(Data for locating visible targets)
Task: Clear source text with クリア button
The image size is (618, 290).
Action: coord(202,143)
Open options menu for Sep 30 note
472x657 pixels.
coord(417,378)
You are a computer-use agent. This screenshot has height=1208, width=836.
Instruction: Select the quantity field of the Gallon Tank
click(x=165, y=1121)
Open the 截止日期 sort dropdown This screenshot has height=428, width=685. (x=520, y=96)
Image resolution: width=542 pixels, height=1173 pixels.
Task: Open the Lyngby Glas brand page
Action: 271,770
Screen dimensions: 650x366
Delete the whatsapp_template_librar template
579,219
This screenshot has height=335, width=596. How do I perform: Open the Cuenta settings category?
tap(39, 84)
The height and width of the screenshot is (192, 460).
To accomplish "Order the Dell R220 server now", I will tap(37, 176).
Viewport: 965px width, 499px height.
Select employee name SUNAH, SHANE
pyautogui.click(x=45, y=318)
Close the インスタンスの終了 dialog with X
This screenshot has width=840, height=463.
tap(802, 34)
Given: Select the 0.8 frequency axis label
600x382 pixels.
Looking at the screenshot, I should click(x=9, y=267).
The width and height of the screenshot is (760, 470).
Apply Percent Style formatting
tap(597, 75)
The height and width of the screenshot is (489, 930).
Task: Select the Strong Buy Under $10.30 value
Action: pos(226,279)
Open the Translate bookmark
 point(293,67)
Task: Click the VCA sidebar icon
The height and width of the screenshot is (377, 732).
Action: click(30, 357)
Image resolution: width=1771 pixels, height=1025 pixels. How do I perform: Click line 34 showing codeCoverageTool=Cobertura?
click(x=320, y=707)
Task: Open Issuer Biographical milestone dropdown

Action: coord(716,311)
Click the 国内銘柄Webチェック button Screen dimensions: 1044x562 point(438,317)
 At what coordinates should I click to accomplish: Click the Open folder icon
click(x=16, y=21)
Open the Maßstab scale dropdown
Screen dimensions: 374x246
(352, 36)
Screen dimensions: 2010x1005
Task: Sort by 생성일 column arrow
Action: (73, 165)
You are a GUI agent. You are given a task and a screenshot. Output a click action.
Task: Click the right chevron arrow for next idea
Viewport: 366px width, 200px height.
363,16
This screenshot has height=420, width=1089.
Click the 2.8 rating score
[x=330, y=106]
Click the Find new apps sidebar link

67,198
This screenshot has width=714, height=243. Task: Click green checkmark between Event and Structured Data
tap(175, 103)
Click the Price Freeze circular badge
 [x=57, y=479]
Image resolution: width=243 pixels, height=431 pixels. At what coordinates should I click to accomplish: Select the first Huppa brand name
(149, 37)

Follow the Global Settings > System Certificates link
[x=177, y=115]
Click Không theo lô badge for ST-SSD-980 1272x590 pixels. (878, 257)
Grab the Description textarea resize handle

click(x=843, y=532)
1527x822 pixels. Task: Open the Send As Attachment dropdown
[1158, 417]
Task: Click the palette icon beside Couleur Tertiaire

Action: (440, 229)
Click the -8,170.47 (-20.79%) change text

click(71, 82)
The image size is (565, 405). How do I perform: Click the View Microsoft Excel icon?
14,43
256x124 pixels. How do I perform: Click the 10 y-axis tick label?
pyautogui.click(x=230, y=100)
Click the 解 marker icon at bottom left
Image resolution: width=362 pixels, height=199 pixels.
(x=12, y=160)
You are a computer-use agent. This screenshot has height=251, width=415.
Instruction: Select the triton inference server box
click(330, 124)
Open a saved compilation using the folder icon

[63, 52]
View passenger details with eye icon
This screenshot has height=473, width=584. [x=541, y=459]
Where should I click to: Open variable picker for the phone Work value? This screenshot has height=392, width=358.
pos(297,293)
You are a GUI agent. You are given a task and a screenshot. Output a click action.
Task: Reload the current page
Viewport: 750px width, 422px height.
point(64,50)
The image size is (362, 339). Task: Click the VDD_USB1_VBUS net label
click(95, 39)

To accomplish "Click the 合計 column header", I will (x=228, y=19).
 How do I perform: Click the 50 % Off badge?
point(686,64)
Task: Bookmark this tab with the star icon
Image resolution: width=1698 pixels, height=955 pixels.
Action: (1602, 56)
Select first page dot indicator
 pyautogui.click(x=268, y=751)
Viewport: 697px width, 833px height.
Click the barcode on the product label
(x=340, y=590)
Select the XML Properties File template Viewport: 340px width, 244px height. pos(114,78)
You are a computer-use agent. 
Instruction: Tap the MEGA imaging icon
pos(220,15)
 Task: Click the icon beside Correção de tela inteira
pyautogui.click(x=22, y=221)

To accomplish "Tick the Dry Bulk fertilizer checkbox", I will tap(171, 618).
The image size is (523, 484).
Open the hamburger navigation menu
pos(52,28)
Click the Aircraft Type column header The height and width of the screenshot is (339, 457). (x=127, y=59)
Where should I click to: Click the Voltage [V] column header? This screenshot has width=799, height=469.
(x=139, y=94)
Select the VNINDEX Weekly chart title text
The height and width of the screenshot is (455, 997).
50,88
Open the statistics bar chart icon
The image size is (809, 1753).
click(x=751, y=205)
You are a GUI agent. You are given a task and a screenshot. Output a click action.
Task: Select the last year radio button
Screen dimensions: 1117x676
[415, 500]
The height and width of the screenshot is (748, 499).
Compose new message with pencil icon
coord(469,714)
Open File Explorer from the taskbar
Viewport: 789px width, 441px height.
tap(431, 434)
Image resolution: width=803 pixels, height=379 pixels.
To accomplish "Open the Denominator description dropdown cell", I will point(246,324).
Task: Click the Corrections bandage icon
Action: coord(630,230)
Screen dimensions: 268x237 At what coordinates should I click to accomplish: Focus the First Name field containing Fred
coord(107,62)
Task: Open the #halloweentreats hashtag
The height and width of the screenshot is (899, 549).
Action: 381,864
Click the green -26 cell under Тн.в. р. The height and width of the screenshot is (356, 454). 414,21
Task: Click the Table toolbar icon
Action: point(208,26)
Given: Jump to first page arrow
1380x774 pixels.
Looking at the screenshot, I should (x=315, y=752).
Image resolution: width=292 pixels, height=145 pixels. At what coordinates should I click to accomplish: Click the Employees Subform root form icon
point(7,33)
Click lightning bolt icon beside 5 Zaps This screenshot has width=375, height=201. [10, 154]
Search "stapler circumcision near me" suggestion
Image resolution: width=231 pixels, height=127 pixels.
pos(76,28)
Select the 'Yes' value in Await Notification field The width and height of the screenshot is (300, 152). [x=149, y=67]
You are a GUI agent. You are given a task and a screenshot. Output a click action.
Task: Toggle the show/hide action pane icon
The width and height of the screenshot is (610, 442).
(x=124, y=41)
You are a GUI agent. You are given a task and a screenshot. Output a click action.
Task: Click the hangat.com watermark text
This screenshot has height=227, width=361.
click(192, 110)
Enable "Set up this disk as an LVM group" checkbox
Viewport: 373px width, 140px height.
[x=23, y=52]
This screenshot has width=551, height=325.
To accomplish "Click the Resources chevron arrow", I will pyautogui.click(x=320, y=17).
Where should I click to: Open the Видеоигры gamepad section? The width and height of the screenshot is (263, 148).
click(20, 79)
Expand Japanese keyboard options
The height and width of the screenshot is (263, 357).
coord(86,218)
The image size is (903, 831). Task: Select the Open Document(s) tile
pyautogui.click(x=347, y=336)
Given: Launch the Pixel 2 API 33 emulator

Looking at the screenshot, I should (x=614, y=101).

# [Exercise brief]
Please retype all of the data above line for line, without changing anything.

# [Task output]
Task: Clear source text with クリア button
The image size is (618, 290).
Action: coord(202,143)
Open options menu for Sep 30 note
472x657 pixels.
coord(417,378)
You are a computer-use agent. This screenshot has height=1208, width=836.
Instruction: Select the quantity field of the Gallon Tank
click(x=165, y=1121)
Open the 截止日期 sort dropdown This screenshot has height=428, width=685. (x=520, y=96)
Image resolution: width=542 pixels, height=1173 pixels.
Task: Open the Lyngby Glas brand page
Action: 271,770
Screen dimensions: 650x366
Delete the whatsapp_template_librar template
579,219
This screenshot has height=335, width=596. How do I perform: Open the Cuenta settings category?
tap(39, 84)
The height and width of the screenshot is (192, 460).
To accomplish "Order the Dell R220 server now", I will tap(37, 176).
Viewport: 965px width, 499px height.
Select employee name SUNAH, SHANE
pyautogui.click(x=45, y=318)
Close the インスタンスの終了 dialog with X
This screenshot has width=840, height=463.
tap(802, 34)
Given: Select the 0.8 frequency axis label
600x382 pixels.
Looking at the screenshot, I should click(x=9, y=267).
The width and height of the screenshot is (760, 470).
Apply Percent Style formatting
tap(597, 75)
The height and width of the screenshot is (489, 930).
Task: Select the Strong Buy Under $10.30 value
Action: pos(226,279)
Open the Translate bookmark
 point(293,67)
Task: Click the VCA sidebar icon
The height and width of the screenshot is (377, 732).
Action: click(30, 357)
Image resolution: width=1771 pixels, height=1025 pixels. How do I perform: Click line 34 showing codeCoverageTool=Cobertura?
click(x=320, y=707)
Task: Open Issuer Biographical milestone dropdown

Action: coord(716,311)
Click the 国内銘柄Webチェック button Screen dimensions: 1044x562 point(438,317)
 At what coordinates should I click to accomplish: Click the Open folder icon
click(x=16, y=21)
Open the Maßstab scale dropdown
Screen dimensions: 374x246
(352, 36)
Screen dimensions: 2010x1005
Task: Sort by 생성일 column arrow
Action: (73, 165)
You are a GUI agent. You are given a task and a screenshot. Output a click action.
Task: Click the right chevron arrow for next idea
Viewport: 366px width, 200px height.
363,16
This screenshot has height=420, width=1089.
Click the 2.8 rating score
[x=330, y=106]
Click the Find new apps sidebar link

67,198
This screenshot has width=714, height=243. Task: Click green checkmark between Event and Structured Data
tap(175, 103)
Click the Price Freeze circular badge
 [x=57, y=479]
Image resolution: width=243 pixels, height=431 pixels. At what coordinates should I click to accomplish: Select the first Huppa brand name
(149, 37)

Follow the Global Settings > System Certificates link
[x=177, y=115]
Click Không theo lô badge for ST-SSD-980 1272x590 pixels. (878, 257)
Grab the Description textarea resize handle

click(x=843, y=532)
1527x822 pixels. Task: Open the Send As Attachment dropdown
[1158, 417]
Task: Click the palette icon beside Couleur Tertiaire

Action: (440, 229)
Click the -8,170.47 (-20.79%) change text

click(71, 82)
The image size is (565, 405). How do I perform: Click the View Microsoft Excel icon?
14,43
256x124 pixels. How do I perform: Click the 10 y-axis tick label?
pyautogui.click(x=230, y=100)
Click the 解 marker icon at bottom left
Image resolution: width=362 pixels, height=199 pixels.
(x=12, y=160)
You are a computer-use agent. This screenshot has height=251, width=415.
Instruction: Select the triton inference server box
click(330, 124)
Open a saved compilation using the folder icon

[63, 52]
View passenger details with eye icon
This screenshot has height=473, width=584. [x=541, y=459]
Where should I click to: Open variable picker for the phone Work value? This screenshot has height=392, width=358.
pos(297,293)
You are a GUI agent. You are given a task and a screenshot. Output a click action.
Task: Reload the current page
Viewport: 750px width, 422px height.
point(64,50)
The image size is (362, 339). Task: Click the VDD_USB1_VBUS net label
click(95, 39)

To accomplish "Click the 合計 column header", I will (x=228, y=19).
 How do I perform: Click the 50 % Off badge?
point(686,64)
Task: Bookmark this tab with the star icon
Image resolution: width=1698 pixels, height=955 pixels.
Action: (1602, 56)
Select first page dot indicator
 pyautogui.click(x=268, y=751)
Viewport: 697px width, 833px height.
Click the barcode on the product label
(x=340, y=590)
Select the XML Properties File template Viewport: 340px width, 244px height. pos(114,78)
You are a computer-use agent. 
Instruction: Tap the MEGA imaging icon
pos(220,15)
 Task: Click the icon beside Correção de tela inteira
pyautogui.click(x=22, y=221)

To accomplish "Tick the Dry Bulk fertilizer checkbox", I will tap(171, 618).
The image size is (523, 484).
Open the hamburger navigation menu
pos(52,28)
Click the Aircraft Type column header The height and width of the screenshot is (339, 457). (x=127, y=59)
Where should I click to: Click the Voltage [V] column header? This screenshot has width=799, height=469.
(x=139, y=94)
Select the VNINDEX Weekly chart title text
The height and width of the screenshot is (455, 997).
50,88
Open the statistics bar chart icon
The image size is (809, 1753).
click(x=751, y=205)
You are a GUI agent. You are given a task and a screenshot. Output a click action.
Task: Select the last year radio button
Screen dimensions: 1117x676
[415, 500]
The height and width of the screenshot is (748, 499).
Compose new message with pencil icon
coord(469,714)
Open File Explorer from the taskbar
Viewport: 789px width, 441px height.
tap(431, 434)
Image resolution: width=803 pixels, height=379 pixels.
To accomplish "Open the Denominator description dropdown cell", I will point(246,324).
Task: Click the Corrections bandage icon
Action: coord(630,230)
Screen dimensions: 268x237 At what coordinates should I click to accomplish: Focus the First Name field containing Fred
coord(107,62)
Task: Open the #halloweentreats hashtag
The height and width of the screenshot is (899, 549).
Action: 381,864
Click the green -26 cell under Тн.в. р. The height and width of the screenshot is (356, 454). 414,21
Task: Click the Table toolbar icon
Action: point(208,26)
Given: Jump to first page arrow
1380x774 pixels.
Looking at the screenshot, I should (x=315, y=752).
Image resolution: width=292 pixels, height=145 pixels. At what coordinates should I click to accomplish: Click the Employees Subform root form icon
point(7,33)
Click lightning bolt icon beside 5 Zaps This screenshot has width=375, height=201. [10, 154]
Search "stapler circumcision near me" suggestion
Image resolution: width=231 pixels, height=127 pixels.
pos(76,28)
Select the 'Yes' value in Await Notification field The width and height of the screenshot is (300, 152). [x=149, y=67]
You are a GUI agent. You are given a task and a screenshot. Output a click action.
Task: Toggle the show/hide action pane icon
The width and height of the screenshot is (610, 442).
(x=124, y=41)
You are a GUI agent. You are given a task and a screenshot. Output a click action.
Task: Click the hangat.com watermark text
This screenshot has height=227, width=361.
click(192, 110)
Enable "Set up this disk as an LVM group" checkbox
Viewport: 373px width, 140px height.
[x=23, y=52]
This screenshot has width=551, height=325.
To accomplish "Click the Resources chevron arrow", I will pyautogui.click(x=320, y=17).
Where should I click to: Open the Видеоигры gamepad section? The width and height of the screenshot is (263, 148).
click(20, 79)
Expand Japanese keyboard options
The height and width of the screenshot is (263, 357).
coord(86,218)
The image size is (903, 831). Task: Select the Open Document(s) tile
pyautogui.click(x=347, y=336)
Given: Launch the Pixel 2 API 33 emulator

Looking at the screenshot, I should (x=614, y=101).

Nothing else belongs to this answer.